Vice President Joe Biden met with Democratic Party delegates Tuesday afternoon, the latest move he's made over the past few days that could be considered an early signal that the vice president may be laying the groundwork for a possible 2016 run for the White House.
The vice president greeted Democratic National Committee delegates at the Omni Shoreham hotel in the nation's capital, where they were gathered for the DNC's annual winter meeting.
Tuesday's outreach to influential Democratic leaders and activists from across the country follows a weekend of hints that Biden may be gearing up for what would be his third bid for the White House.
Saturday night the vice president stopped by the Iowa State Society's inaugural ball in Washington, and Sunday Maggie Hassan, New Hampshire's Democratic governor, attended Biden's swearing-in ceremony at the Naval Observatory, which serves as the vice president's residence. Top state party officials from Iowa also were in attendance. Iowa's caucuses and New Hampshire's primary just so happen to lead off the presidential primary and caucus calendar.
And Monday the vice president proved again why he is a masterful politician when it comes to connecting with people, working the crowd as he walked along stretches of the inaugural parade from the Capitol to the White House.
Biden used his Tuesday meeting behind closed door with party delegates and leadership to thank everyone for their support in last year's election, according to a Democratic source who was in the room. The vice president also thanked outgoing DNC officers for their efforts, and welcomed the incoming party officials. He also spoke about his outreach efforts in the states.
While the vice president didn't mention any future bid for the Democratic nomination during his comments to the delegates, the source said it was clear that Biden was hinting towards 2016.
Biden, who served nearly four decades as a senator from Delaware, unsuccessfully ran for the Democratic nomination in 1988 and 2008, before becoming President Barack Obama's vice president. On Election Day 2012, when asked if it was the last time he'd vote for himself, the vice president said "No, I don't think so."
When asked last week in an interview with CNN Chief Political Analyst Gloria Borger if there were any reasons why he wouldn't run in 2016, Biden said "there's a whole lot of reasons why I wouldn't run. Um, I haven't made that decision. And I don't have to make that decision for a while."
Mission number one for Biden right now is to help President Barack Obama pass his agenda. A successful second term for Obama will only help any Biden bid for president.

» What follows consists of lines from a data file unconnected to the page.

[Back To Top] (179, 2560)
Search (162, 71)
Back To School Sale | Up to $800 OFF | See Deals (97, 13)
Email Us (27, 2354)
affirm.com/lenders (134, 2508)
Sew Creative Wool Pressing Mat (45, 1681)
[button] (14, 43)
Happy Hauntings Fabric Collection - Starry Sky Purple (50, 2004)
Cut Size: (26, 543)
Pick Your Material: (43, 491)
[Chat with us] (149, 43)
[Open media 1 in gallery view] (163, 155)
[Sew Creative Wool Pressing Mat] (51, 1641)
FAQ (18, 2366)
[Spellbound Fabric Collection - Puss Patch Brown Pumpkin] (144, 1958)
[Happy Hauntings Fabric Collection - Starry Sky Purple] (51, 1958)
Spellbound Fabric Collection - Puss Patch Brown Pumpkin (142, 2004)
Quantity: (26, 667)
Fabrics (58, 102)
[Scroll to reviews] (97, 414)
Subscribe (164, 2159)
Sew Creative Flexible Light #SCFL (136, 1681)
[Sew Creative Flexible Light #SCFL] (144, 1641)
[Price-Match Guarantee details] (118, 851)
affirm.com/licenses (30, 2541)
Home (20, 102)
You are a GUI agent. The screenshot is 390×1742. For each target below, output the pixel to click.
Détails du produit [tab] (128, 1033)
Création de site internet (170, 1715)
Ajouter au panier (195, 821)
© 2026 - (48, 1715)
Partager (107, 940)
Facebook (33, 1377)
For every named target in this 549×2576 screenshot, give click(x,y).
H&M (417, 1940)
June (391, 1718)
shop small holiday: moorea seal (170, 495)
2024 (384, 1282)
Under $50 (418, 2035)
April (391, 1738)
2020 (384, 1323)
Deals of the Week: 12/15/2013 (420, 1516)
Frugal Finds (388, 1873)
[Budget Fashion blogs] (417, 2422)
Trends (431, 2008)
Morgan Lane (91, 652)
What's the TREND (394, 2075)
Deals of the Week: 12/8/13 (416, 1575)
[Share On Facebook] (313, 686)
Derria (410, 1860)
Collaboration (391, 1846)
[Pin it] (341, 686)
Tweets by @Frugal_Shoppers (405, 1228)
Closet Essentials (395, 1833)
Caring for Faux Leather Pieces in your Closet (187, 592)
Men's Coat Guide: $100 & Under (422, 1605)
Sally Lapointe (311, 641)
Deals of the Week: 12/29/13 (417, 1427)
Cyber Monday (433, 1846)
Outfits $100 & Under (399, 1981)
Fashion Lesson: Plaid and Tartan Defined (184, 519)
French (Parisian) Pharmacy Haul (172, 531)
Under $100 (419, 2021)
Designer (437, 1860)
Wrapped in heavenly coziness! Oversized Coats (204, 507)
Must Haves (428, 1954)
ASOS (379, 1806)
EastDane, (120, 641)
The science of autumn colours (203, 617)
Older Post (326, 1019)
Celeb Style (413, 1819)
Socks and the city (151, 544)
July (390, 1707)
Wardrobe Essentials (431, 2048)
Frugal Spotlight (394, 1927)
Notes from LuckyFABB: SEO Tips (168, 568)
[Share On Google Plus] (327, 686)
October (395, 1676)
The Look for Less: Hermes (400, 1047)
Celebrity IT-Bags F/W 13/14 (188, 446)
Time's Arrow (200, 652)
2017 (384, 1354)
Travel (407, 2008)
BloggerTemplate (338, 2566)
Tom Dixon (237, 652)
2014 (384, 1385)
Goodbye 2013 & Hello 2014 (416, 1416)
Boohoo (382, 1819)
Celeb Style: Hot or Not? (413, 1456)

"Everything that should be done over the next two years that I should be part of would have to be done whether I run or I don't run. If this administration is successful, whoever is running as a Democrat is better positioned to win," Biden told Borger.
Outgoing Iowa Democratic Party chairwoman Sue Dvorsky, who saw Biden Saturday night at her state's inaugural ball and who attended Biden's Sunday swearing-in ceremony, says "I imagine we might see quite a bit of him again."
"Joe Biden remembers and cares about every single activist he's ever worked with. He's been in Iowa since 1987," adds Dvorsky. "When he looks out at a crowd, I've watched him, he can identify, 'Hey Patty,how's the grand daughter.' And then he names the grand daughter's college. And he's right, every time."
One person who may stand in Biden's way if he chooses to run is outgoing Secretary of State Hillary Clinton.
According to a CNN/ORC International poll conducted last month 85% of Democrats and independents who lean towards the Democratic Party said they'd be very or somewhat likely to support Clinton if she makes another bid for the Democratic nomination, with two-thirds of Democrats questioned saying they would be very or somewhat likely to support the vice president if he runs for the White House. Other possible 2016 candidates asked in the survey trailed Biden by at least 10 points.
Clinton is expected to step down as secretary of state later this month, with the Senate expected to confirm Sen. John Kerry of Massachusetts as her successor.
Clinton has repeatedly said that she intends to retire to private life and she's added that another run for the White House is not in the cards for her.
"Look, I'm flattered. I am honored," she told CNN's Wolf Blitzer last year about calls by other Democrats for her to consider another run in 2016. "That is not in the future for me, but obviously I'm hoping that I'll get to cast my vote for a woman running for president of our country."
The 2012 presidential election is barely in the rear view mirror, but in some ways the next race for the White House is already beginning.